● **Task A**
In the forum post on the privatePortalUrl setting, what reason does the quoted comment give for routing the private portal URL through a load balancer in Portal HA?
● **Task B**
List every product name in the forum post on the privatePortalUrl setting that contains the word "ArcGIS."
● **Task C**
Answer these questions from the forum post on the privatePortalUrl setting:
(i) According to the API reference, what is the privatePortalURL property typically used to set up?
(ii) What does the poster's deployment use as the public reverse proxy?
(iii) In the Cloud Builder federation, what is used for the admin url?
** Opening Extract block **
I am looking for a bit of clarification on the privatePortalUrl setting in ArcGIS Enterprise / Portal for ArcGIS and the Server Admin Url in federation in a Cloud Builder context

The description of the setting in the API reference says

  • privatePortalURL—Informs the portal that it has a front end load-balancer/proxy reachable at the URL. This property is typically used to set up a highly available portal configuration.

In this thread Portal Best Practices for setup?  this comment is made

"In Portal HA, you'd also set the private portal URL for Portal, (the URL used by Server to talk to Portal) to go through a load balancer as well to make sure that even if one of the Portals go down, you can still reach the Portal." Jonathan Quinn

so is this url just for internal traffic only and doesn't need to be resolved externally? When deploying through Cloud Builder this is set to be one of the internal load balancers in front of Portal, but behind a public reverse proxy (using IIS with ARR).

The second part of this is also when deploying with Cloud Builder, the Portal / GIS Server federation has the public DNS for the services url and the internal load balancer in front of the GIS servers for the admin url.

What I see is that when using ArcGIS Pro it is very slow to share web layers etc and you can see this internal IP being exposed - there are multiple timeouts as ArcGIS Pro attempts to connect to the load balancer ip (on the admin url) - it eventually does bring up the sharing tool and does share ok but makes the experience in ArcGIS Pro very slow.
** Closing Extract block **
** Opening Record excerpts block **
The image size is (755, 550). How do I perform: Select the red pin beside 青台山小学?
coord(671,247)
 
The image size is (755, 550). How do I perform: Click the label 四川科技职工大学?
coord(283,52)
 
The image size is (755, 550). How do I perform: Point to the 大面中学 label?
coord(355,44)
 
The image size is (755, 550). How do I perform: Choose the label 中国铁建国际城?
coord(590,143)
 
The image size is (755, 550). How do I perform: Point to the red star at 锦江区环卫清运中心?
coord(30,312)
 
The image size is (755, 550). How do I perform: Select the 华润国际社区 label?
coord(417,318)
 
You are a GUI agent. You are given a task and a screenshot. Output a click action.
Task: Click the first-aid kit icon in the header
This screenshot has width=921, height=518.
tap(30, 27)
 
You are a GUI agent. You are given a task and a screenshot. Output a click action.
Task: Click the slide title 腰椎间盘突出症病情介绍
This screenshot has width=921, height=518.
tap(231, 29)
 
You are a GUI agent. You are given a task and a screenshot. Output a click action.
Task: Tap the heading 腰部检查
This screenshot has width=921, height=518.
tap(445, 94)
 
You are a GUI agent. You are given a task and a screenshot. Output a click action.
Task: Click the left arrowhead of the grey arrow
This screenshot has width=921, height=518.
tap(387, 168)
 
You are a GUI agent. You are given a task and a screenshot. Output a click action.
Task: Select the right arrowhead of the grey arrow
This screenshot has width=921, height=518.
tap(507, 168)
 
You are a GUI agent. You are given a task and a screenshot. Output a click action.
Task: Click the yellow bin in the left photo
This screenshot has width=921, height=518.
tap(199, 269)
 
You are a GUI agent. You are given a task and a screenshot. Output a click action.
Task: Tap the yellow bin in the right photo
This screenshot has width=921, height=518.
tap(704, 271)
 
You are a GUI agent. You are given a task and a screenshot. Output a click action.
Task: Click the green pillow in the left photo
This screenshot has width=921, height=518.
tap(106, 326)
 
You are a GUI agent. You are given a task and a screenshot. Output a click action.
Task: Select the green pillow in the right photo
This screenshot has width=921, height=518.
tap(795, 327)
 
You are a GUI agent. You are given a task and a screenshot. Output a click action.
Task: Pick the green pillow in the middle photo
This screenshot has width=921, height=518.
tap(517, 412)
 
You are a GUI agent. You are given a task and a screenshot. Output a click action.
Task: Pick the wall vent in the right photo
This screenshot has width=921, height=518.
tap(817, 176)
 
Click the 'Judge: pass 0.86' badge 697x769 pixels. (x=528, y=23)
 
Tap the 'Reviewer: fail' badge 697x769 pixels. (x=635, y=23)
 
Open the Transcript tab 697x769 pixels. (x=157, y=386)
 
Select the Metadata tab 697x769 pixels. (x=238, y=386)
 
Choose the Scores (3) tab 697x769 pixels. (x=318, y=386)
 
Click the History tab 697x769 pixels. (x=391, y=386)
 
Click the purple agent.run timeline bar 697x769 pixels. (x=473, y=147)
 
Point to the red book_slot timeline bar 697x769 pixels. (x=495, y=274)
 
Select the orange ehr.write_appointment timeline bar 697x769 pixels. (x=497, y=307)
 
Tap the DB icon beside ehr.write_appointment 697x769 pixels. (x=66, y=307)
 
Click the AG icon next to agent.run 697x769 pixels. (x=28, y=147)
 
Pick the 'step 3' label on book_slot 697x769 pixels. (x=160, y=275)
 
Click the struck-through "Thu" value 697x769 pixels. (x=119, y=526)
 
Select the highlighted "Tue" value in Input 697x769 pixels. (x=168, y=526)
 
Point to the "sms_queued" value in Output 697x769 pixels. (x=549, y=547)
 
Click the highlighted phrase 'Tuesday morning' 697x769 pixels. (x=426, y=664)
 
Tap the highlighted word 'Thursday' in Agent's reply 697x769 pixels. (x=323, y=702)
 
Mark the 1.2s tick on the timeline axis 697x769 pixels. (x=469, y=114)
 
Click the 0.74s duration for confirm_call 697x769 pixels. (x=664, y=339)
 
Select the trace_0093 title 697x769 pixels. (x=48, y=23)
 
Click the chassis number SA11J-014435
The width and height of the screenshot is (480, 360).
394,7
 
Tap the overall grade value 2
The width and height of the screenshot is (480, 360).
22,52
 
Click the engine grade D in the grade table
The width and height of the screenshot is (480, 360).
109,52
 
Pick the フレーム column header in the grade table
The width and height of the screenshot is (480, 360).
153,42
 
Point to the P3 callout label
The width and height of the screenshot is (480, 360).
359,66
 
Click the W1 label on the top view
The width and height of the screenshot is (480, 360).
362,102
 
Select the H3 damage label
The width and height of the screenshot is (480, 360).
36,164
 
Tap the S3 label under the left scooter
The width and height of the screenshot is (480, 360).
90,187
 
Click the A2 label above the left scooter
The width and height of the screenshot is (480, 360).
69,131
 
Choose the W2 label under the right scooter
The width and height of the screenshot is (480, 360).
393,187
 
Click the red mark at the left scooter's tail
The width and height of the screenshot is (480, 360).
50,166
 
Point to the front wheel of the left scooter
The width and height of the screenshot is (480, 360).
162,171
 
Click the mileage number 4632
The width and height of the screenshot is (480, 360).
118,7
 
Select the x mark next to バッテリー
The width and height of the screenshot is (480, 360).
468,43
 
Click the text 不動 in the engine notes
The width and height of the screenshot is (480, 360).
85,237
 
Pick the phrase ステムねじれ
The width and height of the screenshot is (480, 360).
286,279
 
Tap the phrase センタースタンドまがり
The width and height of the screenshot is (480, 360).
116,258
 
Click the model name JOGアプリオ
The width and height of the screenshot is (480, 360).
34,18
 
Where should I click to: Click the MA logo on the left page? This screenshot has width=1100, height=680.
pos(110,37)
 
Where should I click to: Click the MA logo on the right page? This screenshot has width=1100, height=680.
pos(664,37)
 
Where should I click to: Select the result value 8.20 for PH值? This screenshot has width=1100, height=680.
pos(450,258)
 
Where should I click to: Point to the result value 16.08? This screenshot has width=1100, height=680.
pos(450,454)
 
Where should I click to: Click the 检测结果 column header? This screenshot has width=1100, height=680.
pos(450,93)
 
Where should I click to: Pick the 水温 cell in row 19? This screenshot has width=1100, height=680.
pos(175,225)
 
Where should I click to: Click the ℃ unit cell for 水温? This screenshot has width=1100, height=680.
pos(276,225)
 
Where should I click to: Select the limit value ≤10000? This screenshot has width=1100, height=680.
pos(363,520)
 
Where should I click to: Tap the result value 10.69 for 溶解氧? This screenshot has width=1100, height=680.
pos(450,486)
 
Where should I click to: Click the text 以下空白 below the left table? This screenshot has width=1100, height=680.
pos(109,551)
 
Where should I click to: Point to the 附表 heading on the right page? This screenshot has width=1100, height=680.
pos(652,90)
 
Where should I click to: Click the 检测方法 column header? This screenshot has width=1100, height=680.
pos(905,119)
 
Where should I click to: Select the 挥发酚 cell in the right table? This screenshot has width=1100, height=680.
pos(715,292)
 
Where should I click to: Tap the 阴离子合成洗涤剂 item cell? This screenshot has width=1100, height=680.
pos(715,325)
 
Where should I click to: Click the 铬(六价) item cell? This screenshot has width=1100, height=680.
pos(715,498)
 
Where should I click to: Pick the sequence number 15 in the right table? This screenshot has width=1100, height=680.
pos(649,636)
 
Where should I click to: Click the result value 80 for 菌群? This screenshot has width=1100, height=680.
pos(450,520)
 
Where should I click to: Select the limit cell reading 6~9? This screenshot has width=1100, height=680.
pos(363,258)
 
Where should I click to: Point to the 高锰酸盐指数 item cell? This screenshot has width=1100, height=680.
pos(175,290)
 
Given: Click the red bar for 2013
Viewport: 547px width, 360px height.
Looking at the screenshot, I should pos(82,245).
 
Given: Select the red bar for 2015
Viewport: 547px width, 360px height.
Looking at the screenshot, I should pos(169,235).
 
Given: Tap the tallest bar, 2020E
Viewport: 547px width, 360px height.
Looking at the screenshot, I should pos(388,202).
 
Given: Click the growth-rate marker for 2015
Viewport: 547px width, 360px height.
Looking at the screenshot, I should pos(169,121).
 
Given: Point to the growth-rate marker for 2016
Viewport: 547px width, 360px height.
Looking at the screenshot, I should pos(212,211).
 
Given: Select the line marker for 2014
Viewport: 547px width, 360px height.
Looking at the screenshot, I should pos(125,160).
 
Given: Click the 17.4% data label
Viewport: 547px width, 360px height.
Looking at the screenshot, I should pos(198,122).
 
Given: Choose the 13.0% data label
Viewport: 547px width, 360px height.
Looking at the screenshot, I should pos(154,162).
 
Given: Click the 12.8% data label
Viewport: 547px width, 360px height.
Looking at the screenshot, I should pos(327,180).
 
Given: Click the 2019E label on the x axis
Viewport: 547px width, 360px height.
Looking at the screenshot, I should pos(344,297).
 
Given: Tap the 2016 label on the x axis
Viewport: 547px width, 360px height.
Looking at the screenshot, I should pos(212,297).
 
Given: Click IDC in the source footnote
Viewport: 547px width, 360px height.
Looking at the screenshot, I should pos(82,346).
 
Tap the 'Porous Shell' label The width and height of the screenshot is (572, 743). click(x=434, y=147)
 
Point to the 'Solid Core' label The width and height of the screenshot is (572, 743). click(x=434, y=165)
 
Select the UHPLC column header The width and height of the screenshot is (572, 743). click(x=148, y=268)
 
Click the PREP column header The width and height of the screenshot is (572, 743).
** Closing Record excerpts block **
● **Answer space A**
It ensures that Portal can still be reached even if one of the Portals goes down.

● **Answer space B**
ArcGIS Enterprise
Portal for ArcGIS
ArcGIS Pro

● **Answer space C**
(i) A highly available portal configuration.
(ii) IIS with ARR.
(iii) The internal load balancer in front of the GIS servers.